Dear Violet Evergarden,
You have reawakened my longing to pen letters. So I thought I would write one to you.
I do not know war or the scars combat leaves. Your trauma is not the kind of trauma I know. I do not — and probably never will — burn like you. Only you know the inferno. But I have been touched by fire, although never engulfed by flames. But still, I wanted to say thank you. Thank you for demonstrating that none of us is defined by our burns. We do not end where the fire begins.
When you became an Auto Memory Doll, you wanted to understand people’s feelings and learn what “I love you” meant. Much like you, I have often found myself perplexed by contradictions in people’s feelings. It took me many years to understand that people rarely say how they feel. Even now, I get it wrong more often than I’d like to admit. Your journey in learning empathy will stay with me for a very long time.
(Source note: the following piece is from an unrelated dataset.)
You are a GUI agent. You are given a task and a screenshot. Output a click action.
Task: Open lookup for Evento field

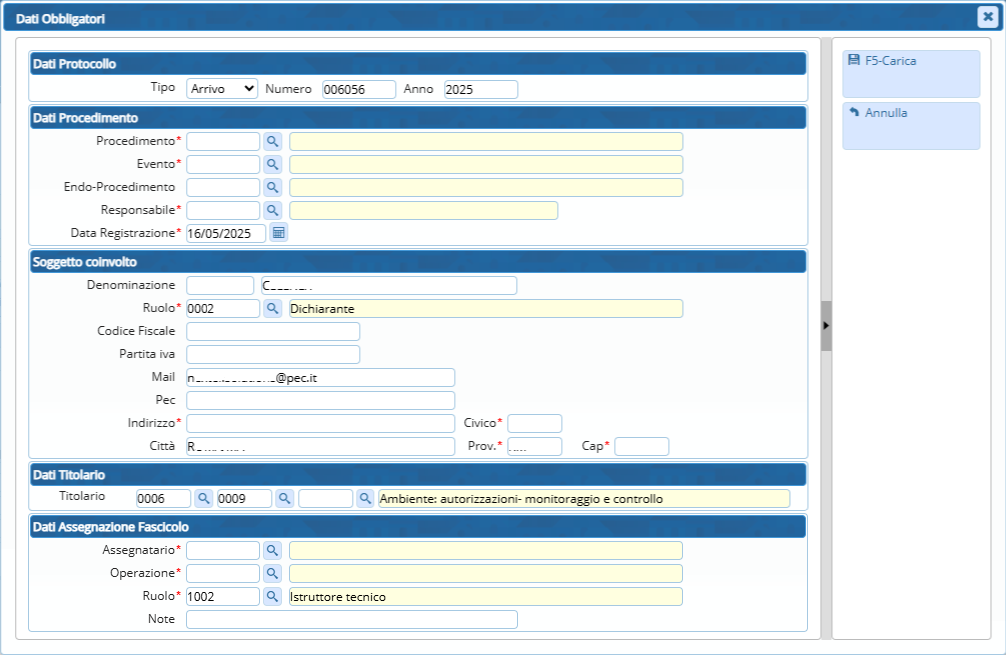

What you’ve also made me realise is that I’m asking many of the same questions as you. Until now, I hadn’t considered I was missing the answers. But whilst I journeyed with you, I found myself unconvinced of my own convictions around love. Do I really know what love means? Whilst your quest for an answer has concluded, I find myself with many miles to go.
However, I’d also like to thank you for reminding me of the power words possess. Your letters brought people together. Your words moved many to tears, myself included. Once upon a time, my greatest ambition was to move someone to tears with my own words. Knowing I had connected with someone on a deep emotional level was my idea of success. Thank you for reminding me why I began writing in the first place.
Lastly, I’d just like to thank you for showing me that it is better to have a heavy heart full of feelings than a heart that is weightless but empty.
P.S. The soundtrack to your journey continues to inspire me as I write.